The living will portion of the night was more difficult. I don’t talk about it often because a girl’s gotta have SOME secrets, but I am terrified of death and all associated topics. I can very easily work myself up into a complete state of panic by thinking about Ed or myself being all dead and shit. Hell, even writing that out was difficult. I’m grateful that we wrote the documents as a group, because I wouldn’t have been able to get a single paragraph in before I dissolved into a weepy mess. It also helped that Shan, who is clearly a more advanced adult than the rest of us, already had her living will written up and notorized, so we could cannibalize some of the wording when it got too difficult to be auto-eloquent.
Unfortunately, a living will is a document with words .. and I am 100% unable to be reverent in any situation, ESPECIALLY ones where I am scared and awkward as fuck. I started out with good intentions, borrowing the Official Death Wording in Shan’s legal document so I had a base to work from (the end-of-life documentation I am more familiar with is not applicable in this situation, unfortunately).

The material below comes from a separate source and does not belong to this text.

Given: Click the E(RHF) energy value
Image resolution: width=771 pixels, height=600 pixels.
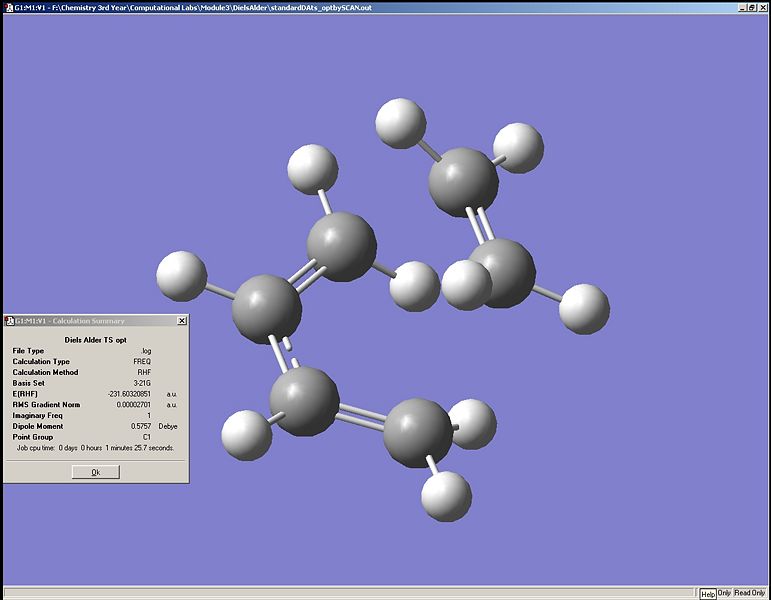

Then .. well, it all went to hell. It didn’t help that the others assured me that this is a legal document dictating my wishes should the unforeseen become seen, no one but me can write it, and what I say goes.
My living will is mostly normal. Some parts of it are not. If nothing else, I hope that my executor (which is not pronounced like “executioner”, I learned) will smile through the inevitable tears (because they are required to be devastated, it’s in the documentation) when they look into my final wishes, only to have to read through the long-winded and spectacularly-Kimli section on the state of bionic technology and cryogenics and the possibility of turning me into a slightly-less-evil version of GLaDOS. I should probably tone down some of the sarcasm in the document overall, but this is my one chance to do it my way. If I’m already picky and weird about how I do things, it’s only natural that it carry through to the very end. If that means someone is going to be tasked with making me a fabulous glitter death mask, so be it. These are my final wishes. Ignore them, and I will haunt the shit out of you.
I’m still not okay with any of this, but if I have to go, I hope I’ll be remembered as someone who tried to make it all fun.